(Stored entries)
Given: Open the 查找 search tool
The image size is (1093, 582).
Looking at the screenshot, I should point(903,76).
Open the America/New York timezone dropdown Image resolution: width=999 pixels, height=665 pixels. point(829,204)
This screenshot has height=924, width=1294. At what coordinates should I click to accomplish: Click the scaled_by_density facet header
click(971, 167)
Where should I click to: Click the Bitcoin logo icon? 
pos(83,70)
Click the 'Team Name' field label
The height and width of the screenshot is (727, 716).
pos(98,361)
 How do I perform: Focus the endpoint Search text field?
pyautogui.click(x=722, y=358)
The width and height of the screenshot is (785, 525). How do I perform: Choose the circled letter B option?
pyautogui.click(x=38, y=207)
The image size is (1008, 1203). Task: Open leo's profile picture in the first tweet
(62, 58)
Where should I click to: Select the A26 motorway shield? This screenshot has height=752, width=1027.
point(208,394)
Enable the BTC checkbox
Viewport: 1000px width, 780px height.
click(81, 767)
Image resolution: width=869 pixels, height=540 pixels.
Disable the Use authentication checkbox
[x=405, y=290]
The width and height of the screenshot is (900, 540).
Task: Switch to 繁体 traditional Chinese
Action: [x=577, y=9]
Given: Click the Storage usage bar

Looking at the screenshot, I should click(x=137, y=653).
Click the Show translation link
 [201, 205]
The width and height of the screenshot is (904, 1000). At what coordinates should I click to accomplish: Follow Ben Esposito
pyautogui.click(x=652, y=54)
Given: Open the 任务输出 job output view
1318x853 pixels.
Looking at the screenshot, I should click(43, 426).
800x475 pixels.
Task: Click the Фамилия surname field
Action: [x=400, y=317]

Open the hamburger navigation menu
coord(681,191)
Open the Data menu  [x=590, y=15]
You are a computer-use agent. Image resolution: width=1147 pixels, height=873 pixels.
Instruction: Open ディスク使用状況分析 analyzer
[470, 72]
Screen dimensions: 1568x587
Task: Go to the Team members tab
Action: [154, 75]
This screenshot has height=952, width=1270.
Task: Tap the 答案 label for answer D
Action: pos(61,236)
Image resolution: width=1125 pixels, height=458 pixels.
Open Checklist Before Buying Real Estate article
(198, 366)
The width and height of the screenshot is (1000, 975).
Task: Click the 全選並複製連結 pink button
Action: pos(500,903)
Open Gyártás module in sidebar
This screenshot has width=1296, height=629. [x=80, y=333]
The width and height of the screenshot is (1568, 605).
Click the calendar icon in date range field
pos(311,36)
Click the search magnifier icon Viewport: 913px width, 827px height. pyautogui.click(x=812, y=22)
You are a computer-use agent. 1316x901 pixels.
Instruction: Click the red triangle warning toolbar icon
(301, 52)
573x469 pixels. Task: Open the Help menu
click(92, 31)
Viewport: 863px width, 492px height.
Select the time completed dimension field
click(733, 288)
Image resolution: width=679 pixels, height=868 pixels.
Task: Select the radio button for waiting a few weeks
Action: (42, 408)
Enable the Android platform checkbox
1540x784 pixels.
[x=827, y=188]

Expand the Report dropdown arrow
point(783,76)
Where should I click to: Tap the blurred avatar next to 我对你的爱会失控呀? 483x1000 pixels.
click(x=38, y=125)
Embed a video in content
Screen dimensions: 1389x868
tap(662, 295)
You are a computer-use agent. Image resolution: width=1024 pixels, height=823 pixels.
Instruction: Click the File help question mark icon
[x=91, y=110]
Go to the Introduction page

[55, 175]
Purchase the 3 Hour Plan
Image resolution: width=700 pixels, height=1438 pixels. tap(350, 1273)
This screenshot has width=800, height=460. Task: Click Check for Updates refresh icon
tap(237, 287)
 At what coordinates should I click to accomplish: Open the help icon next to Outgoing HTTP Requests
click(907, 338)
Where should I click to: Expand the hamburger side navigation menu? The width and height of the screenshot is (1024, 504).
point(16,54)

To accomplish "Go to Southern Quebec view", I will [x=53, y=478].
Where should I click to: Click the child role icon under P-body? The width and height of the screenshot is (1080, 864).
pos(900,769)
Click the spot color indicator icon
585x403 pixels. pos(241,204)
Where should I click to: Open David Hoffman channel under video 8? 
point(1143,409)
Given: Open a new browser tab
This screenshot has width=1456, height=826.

WHAT YOU HAVE TO DO - Could you retype each record exactly as it appears?

SOLUTION FOR THIS EXERCISE -
Given: Open the 查找 search tool
The image size is (1093, 582).
Looking at the screenshot, I should point(903,76).
Open the America/New York timezone dropdown Image resolution: width=999 pixels, height=665 pixels. point(829,204)
This screenshot has height=924, width=1294. At what coordinates should I click to accomplish: Click the scaled_by_density facet header
click(971, 167)
Where should I click to: Click the Bitcoin logo icon? 
pos(83,70)
Click the 'Team Name' field label
The height and width of the screenshot is (727, 716).
pos(98,361)
 How do I perform: Focus the endpoint Search text field?
pyautogui.click(x=722, y=358)
The width and height of the screenshot is (785, 525). How do I perform: Choose the circled letter B option?
pyautogui.click(x=38, y=207)
The image size is (1008, 1203). Task: Open leo's profile picture in the first tweet
(62, 58)
Where should I click to: Select the A26 motorway shield? This screenshot has height=752, width=1027.
point(208,394)
Enable the BTC checkbox
Viewport: 1000px width, 780px height.
click(81, 767)
Image resolution: width=869 pixels, height=540 pixels.
Disable the Use authentication checkbox
[x=405, y=290]
The width and height of the screenshot is (900, 540).
Task: Switch to 繁体 traditional Chinese
Action: [x=577, y=9]
Given: Click the Storage usage bar

Looking at the screenshot, I should click(x=137, y=653).
Click the Show translation link
 [201, 205]
The width and height of the screenshot is (904, 1000). At what coordinates should I click to accomplish: Follow Ben Esposito
pyautogui.click(x=652, y=54)
Given: Open the 任务输出 job output view
1318x853 pixels.
Looking at the screenshot, I should click(43, 426).
800x475 pixels.
Task: Click the Фамилия surname field
Action: [x=400, y=317]

Open the hamburger navigation menu
coord(681,191)
Open the Data menu  [x=590, y=15]
You are a computer-use agent. Image resolution: width=1147 pixels, height=873 pixels.
Instruction: Open ディスク使用状況分析 analyzer
[470, 72]
Screen dimensions: 1568x587
Task: Go to the Team members tab
Action: [154, 75]
This screenshot has height=952, width=1270.
Task: Tap the 答案 label for answer D
Action: pos(61,236)
Image resolution: width=1125 pixels, height=458 pixels.
Open Checklist Before Buying Real Estate article
(198, 366)
The width and height of the screenshot is (1000, 975).
Task: Click the 全選並複製連結 pink button
Action: pos(500,903)
Open Gyártás module in sidebar
This screenshot has width=1296, height=629. [x=80, y=333]
The width and height of the screenshot is (1568, 605).
Click the calendar icon in date range field
pos(311,36)
Click the search magnifier icon Viewport: 913px width, 827px height. pyautogui.click(x=812, y=22)
You are a computer-use agent. 1316x901 pixels.
Instruction: Click the red triangle warning toolbar icon
(301, 52)
573x469 pixels. Task: Open the Help menu
click(92, 31)
Viewport: 863px width, 492px height.
Select the time completed dimension field
click(733, 288)
Image resolution: width=679 pixels, height=868 pixels.
Task: Select the radio button for waiting a few weeks
Action: (42, 408)
Enable the Android platform checkbox
1540x784 pixels.
[x=827, y=188]

Expand the Report dropdown arrow
point(783,76)
Where should I click to: Tap the blurred avatar next to 我对你的爱会失控呀? 483x1000 pixels.
click(x=38, y=125)
Embed a video in content
Screen dimensions: 1389x868
tap(662, 295)
You are a computer-use agent. Image resolution: width=1024 pixels, height=823 pixels.
Instruction: Click the File help question mark icon
[x=91, y=110]
Go to the Introduction page

[55, 175]
Purchase the 3 Hour Plan
Image resolution: width=700 pixels, height=1438 pixels. tap(350, 1273)
This screenshot has width=800, height=460. Task: Click Check for Updates refresh icon
tap(237, 287)
 At what coordinates should I click to accomplish: Open the help icon next to Outgoing HTTP Requests
click(907, 338)
Where should I click to: Expand the hamburger side navigation menu? The width and height of the screenshot is (1024, 504).
point(16,54)

To accomplish "Go to Southern Quebec view", I will [x=53, y=478].
Where should I click to: Click the child role icon under P-body? The width and height of the screenshot is (1080, 864).
pos(900,769)
Click the spot color indicator icon
585x403 pixels. pos(241,204)
Where should I click to: Open David Hoffman channel under video 8? 
point(1143,409)
Given: Open a new browser tab
This screenshot has width=1456, height=826.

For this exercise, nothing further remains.